Chief fiscal officer of the Commonwealth of Pennsylvania

The Pennsylvania auditor general is the chief fiscal officer of the Commonwealth of Pennsylvania. It became an elected office in 1850. The current auditor general is Republican Timothy DeFoor.

==History==
The office of the auditor general was created by the General Assembly in 1809 to centralize oversight of public accounts. It assumed the responsibilities of two earlier fiscal officers: the comptroller general and the register general.

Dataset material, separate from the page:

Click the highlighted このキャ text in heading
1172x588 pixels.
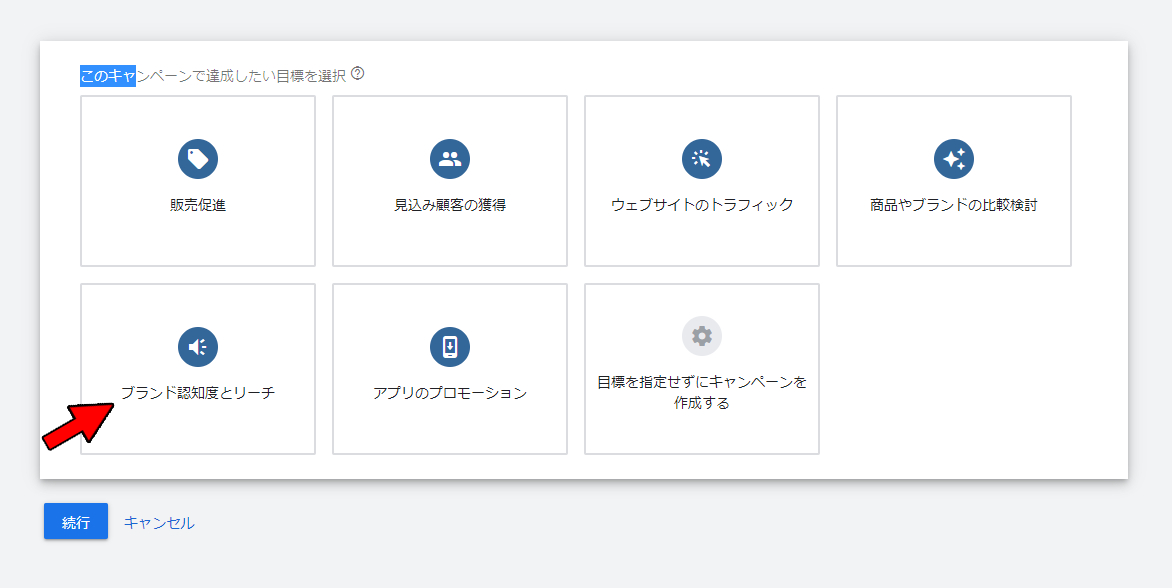coord(107,76)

The office of comptroller general had been established in 1782 to audit, liquidate, and adjust the commonwealth’s accounts and manage financial claims in the aftermath of the American Revolution, with final approval originally resting with the Supreme Executive Council. In 1789, lawmakers created the office of register general to provide additional oversight, initially requiring the comptroller general to submit accounts for review. By 1790, most responsibilities for settling accounts had shifted to the register general, subject to the comptroller general’s approval and ultimately to the governor after the adoption of the Constitution of 1790.

Although procedures were modified over the following years, both offices continued in operation until 1809, when the General Assembly abolished the offices of comptroller general and register general and transferred their duties to the newly created auditor general. This reorganization established a single officer as the commonwealth’s chief fiscal overseer.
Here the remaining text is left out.